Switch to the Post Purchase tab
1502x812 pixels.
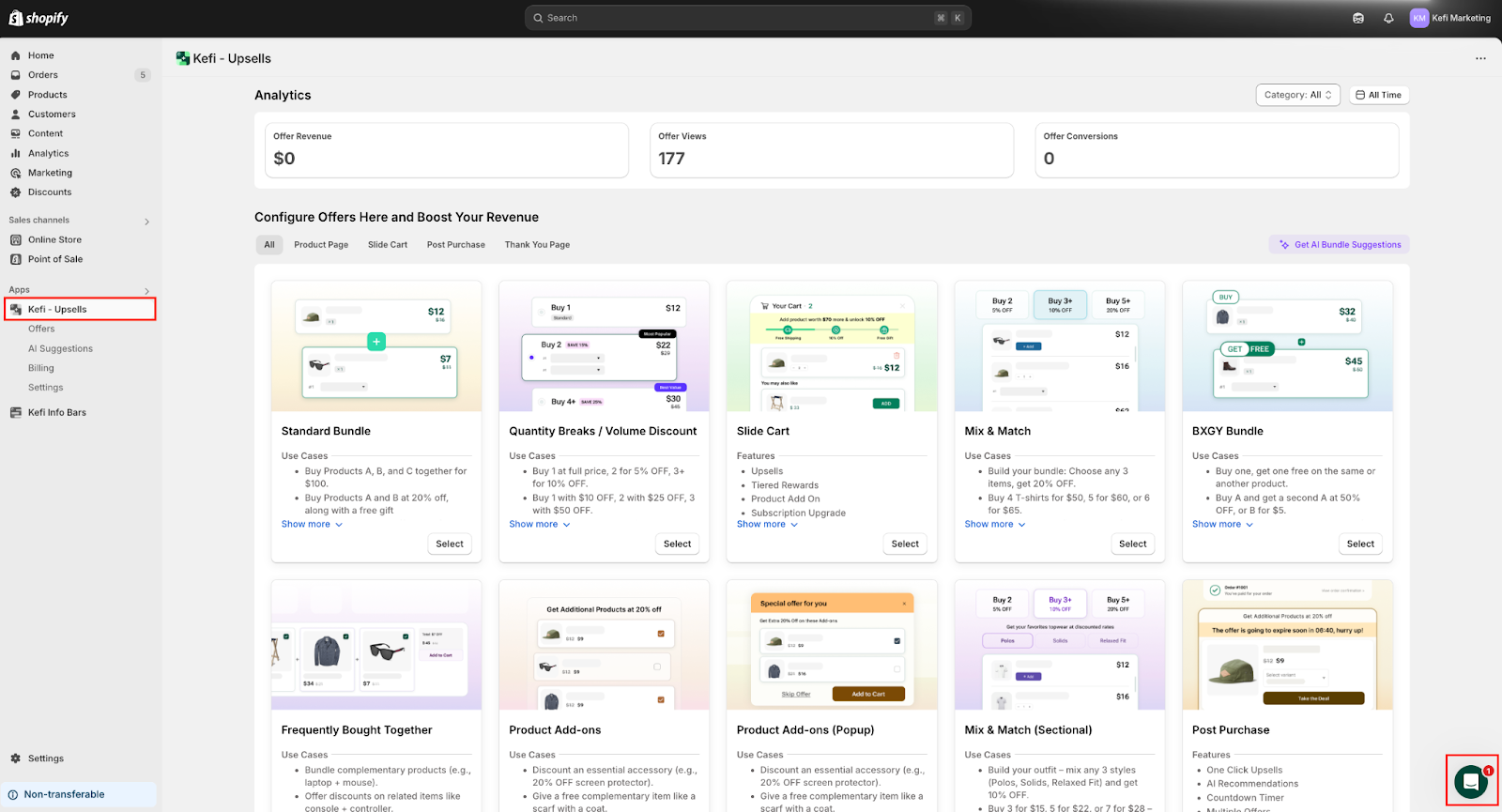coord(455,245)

○ ○ ○

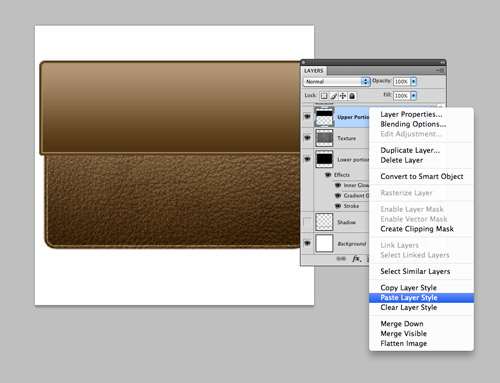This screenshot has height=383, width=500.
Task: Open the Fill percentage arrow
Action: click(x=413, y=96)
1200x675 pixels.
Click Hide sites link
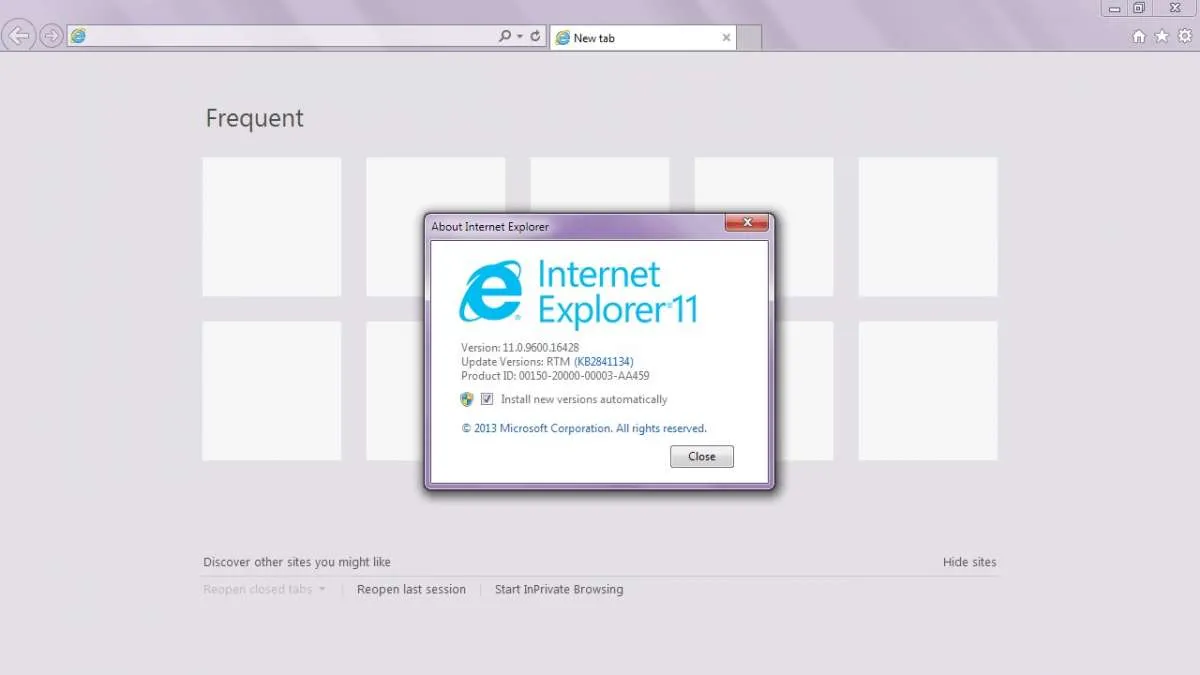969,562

○ ○ ○

Request
Render the material as a Markdown table with columns "n" and "Line," one row per line and no blank lines, starting with the line that contains "Switch to the Post Purchase tab" and going on through the line that contains "coord(455,245)". Leave out the pictures.

The reply
| n | Line |
|---|---|
| 1 | Switch to the Post Purchase tab |
| 2 | 1502x812 pixels. |
| 3 | coord(455,245) |